How To Push Past The Bullshit And Write That Goddamn Novel: A Very Simple No-Fuckery Writing Plan To Get Shit Done

Life will never be kind to the writer. Particularly those who stay at home. You go to a full-time job outside the house, everyone gives you a wide berth to let you do what you need to do. Stay at home to write a book and everybody interrupts you like all you’re doing is watching a Teen Mom marathon on MTV while chowing down on pizza-flavored Combos and Haagen-Daaz.

Life intrudes upon you. It kicks down the door and stomps all over a writer’s practical aspirations to write. Kids. Dogs. A full-time job. A part-time job. Cleaning. Cooking. Pubic grooming. Xenomorph invasion. Hallucinations. Masturbation. LIQUOR AND MONKEY WRESTLING.

As your shoulders bear the burden of carrying the multiple shit-sacks of life’s daily ordure output, it gets easier and easier to push writing aside: “I’ll do that tomorrow,” you say, and next thing you know you’re in diapers once more, this time at an old folks’ home gumming chocolate pudding topped with a skin so thick you need scissors to cut it. Procrastination is the affirmation of an unpleasant and unwelcome but all-too-easy status quo. You merely need to do nothing and yet at the same time feel productive because you’ve promised no really I’ll pinky swear to put down some words tomorrow. You know what I want to say to that?

Tomorrow can guzzle a bucket of vulture barf.

Yesterday’s gone the way of the dodo. You have one day, and it is today.

Your promises are as hollow as a cheap-ass dollar-store chocolate Easter Bunny.

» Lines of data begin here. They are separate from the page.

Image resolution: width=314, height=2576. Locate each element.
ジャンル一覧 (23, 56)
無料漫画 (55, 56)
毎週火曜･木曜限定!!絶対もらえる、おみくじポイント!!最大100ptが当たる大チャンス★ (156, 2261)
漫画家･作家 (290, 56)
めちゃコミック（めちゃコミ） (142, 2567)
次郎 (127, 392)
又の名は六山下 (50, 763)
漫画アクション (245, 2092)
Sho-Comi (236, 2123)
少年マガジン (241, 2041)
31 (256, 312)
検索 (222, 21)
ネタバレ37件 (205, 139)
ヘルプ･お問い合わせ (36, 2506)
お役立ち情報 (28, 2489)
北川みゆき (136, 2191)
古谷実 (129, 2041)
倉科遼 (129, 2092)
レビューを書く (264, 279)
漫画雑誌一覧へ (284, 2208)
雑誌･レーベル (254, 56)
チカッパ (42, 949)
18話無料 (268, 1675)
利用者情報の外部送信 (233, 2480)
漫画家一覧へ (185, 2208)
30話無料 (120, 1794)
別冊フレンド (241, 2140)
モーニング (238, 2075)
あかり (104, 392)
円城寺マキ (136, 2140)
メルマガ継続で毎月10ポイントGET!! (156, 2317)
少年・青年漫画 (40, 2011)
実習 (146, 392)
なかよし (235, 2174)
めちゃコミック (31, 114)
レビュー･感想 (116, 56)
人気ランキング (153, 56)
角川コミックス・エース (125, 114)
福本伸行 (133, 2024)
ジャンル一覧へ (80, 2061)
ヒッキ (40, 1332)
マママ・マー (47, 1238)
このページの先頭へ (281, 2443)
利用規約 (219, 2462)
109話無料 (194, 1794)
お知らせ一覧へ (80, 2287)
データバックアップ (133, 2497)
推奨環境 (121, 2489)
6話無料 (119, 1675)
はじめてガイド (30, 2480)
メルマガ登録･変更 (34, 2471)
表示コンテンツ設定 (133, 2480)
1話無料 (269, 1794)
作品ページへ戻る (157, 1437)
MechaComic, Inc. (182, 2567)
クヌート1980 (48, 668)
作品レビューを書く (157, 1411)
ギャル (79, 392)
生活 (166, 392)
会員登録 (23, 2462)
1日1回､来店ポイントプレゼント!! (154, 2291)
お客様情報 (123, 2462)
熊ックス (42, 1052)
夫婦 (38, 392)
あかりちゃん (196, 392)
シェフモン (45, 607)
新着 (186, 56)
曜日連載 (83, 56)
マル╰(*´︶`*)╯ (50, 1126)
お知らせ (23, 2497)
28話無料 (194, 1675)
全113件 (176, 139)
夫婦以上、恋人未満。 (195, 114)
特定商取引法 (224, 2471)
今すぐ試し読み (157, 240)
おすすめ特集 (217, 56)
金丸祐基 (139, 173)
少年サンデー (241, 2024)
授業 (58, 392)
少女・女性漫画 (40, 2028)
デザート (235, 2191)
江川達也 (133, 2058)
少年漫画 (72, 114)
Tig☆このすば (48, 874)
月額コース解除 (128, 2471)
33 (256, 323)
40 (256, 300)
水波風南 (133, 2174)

I’m going to give you literally no excuse at all to write and finish that novel. You know the one. The one that lives in your head and your heart but not on the page. The one you always say, “I’m going to write that book someday.” The one you talk about. But not the one you write. The one that makes you blah blah blah “aspiring” rather than the “real deal.” I’m going to give you a prescription for a writing plan that is simple, straightforward, and contains zero heinous fuckery. It’s so easy, a determined ten-year-old could do it. You will have no excuse. None. Zip.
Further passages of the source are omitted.